On Thursday, June 29, the Supreme Court struck race-conscious admission policies with one ruling for a pair of cases – one involving the University of North Carolina and the other, Harvard University. This move overturns long-standing precedent that has sought to counter historical and ongoing racism and ensure equal access for Black and Latinx students in higher education. The Supreme Court ruled that both universities’ admissions programs violate the Equal Protection Clause of the Constitution and are therefore unlawful.

“As a queer Black woman raising twin Black boys, this ruling is devastating,” said Stacey Stevenson, CEO of Family Equality. “We need actions and laws that advance racial equity, access, and justice for all students. This decision takes us backwards in time and negates five decades of progress. This is  extremism and institutional racism wrapped in legalese.”

Chief Justice John Roberts wrote the majority opinion. 

“The Harvard and UNC admissions programs cannot be reconciled with the guarantees of the Equal Protection Clause,” Roberts wrote. “Both programs lack sufficiently focused and measurable objectives warranting the use of race, unavoidably employ race in a negative manner, involve racial stereotyping, and lack meaningful end points. We have never permitted admissions programs to work in that way, and we will not do so today.”
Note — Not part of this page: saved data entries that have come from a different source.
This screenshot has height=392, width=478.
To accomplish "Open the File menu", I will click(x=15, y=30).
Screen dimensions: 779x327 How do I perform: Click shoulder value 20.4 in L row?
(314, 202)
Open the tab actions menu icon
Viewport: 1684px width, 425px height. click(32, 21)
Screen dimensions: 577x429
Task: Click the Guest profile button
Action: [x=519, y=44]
Read the court’s opinion here.

“We must forge ahead to ensure that we dismantle barriers of white supremacy so that all of us – regardless of our backgrounds – have equal access and opportunity,” said Stevenson. “Black, Latino, Asian American, Native Hawaiian, Pacific Islander, and Indigenous Americans deserve a fair shot at higher education and we cannot let the Supreme Court’s decision stop them from achieving their highest potential. The decision does not stop educational institutions from providing the support, policies, and resources which will help them reach their highest potential.”

Justice Sonia Sotomayor, joined by Justice Elena Kagan and Justice Ketanji Brown Jackson, issued a scorching dissent. 
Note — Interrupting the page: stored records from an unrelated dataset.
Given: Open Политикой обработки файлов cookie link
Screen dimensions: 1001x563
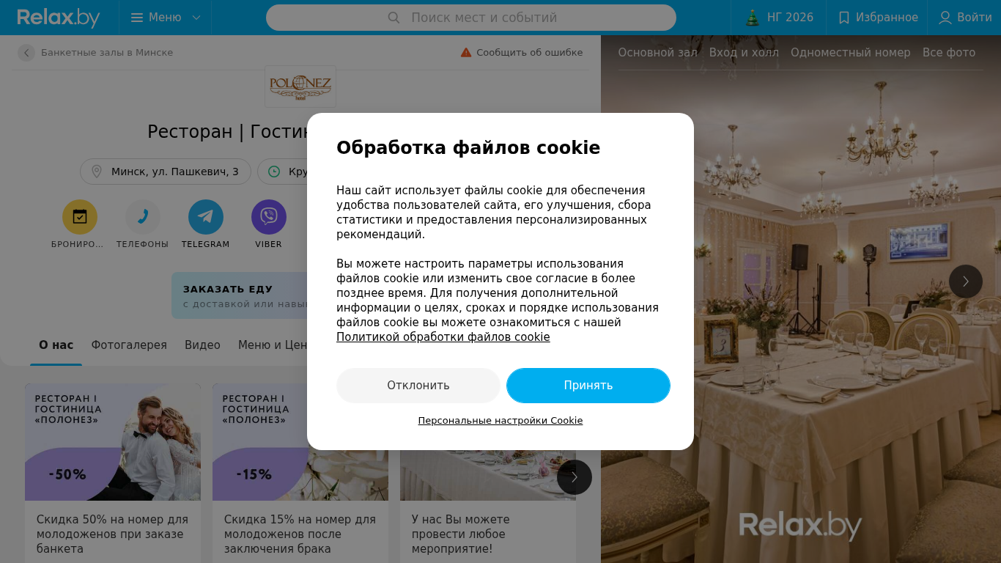Looking at the screenshot, I should 443,337.
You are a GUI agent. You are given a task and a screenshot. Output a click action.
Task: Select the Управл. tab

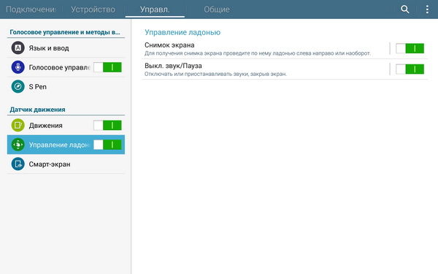(155, 9)
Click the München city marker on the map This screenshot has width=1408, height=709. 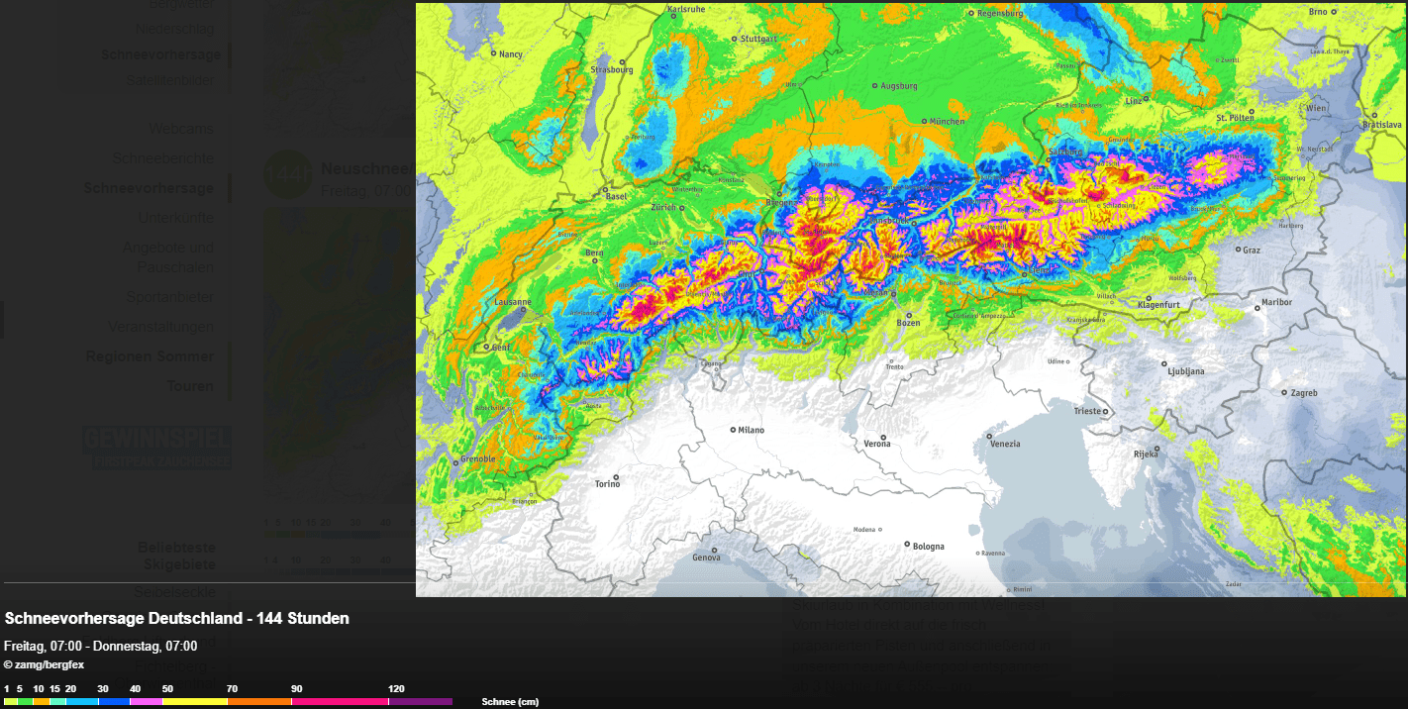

“The Court subverts the constitutional guarantee of equal protection by further entrenching racial inequality in education, the very foundation of our democratic government and pluralistic society,” wrote Sotomayor. 

“Ignoring race will not equalize a society that is racially unequal,” she continued. “What was true in the 1860s, and again in 1954, is true today: Equality requires acknowledgment of inequality.”

“As in its decision in Dobbs, this Court continues to try to steer our country in the wrong direction,” said Stevenson. “We refuse to let this happen. We will work even harder to support and advocate for principles of racial equity, diversity, and equal opportunity. To all black and brown young people out there – we see you, you matter, and you deserve equal access and opportunity. We stand with you and will continue to fight with and for you.”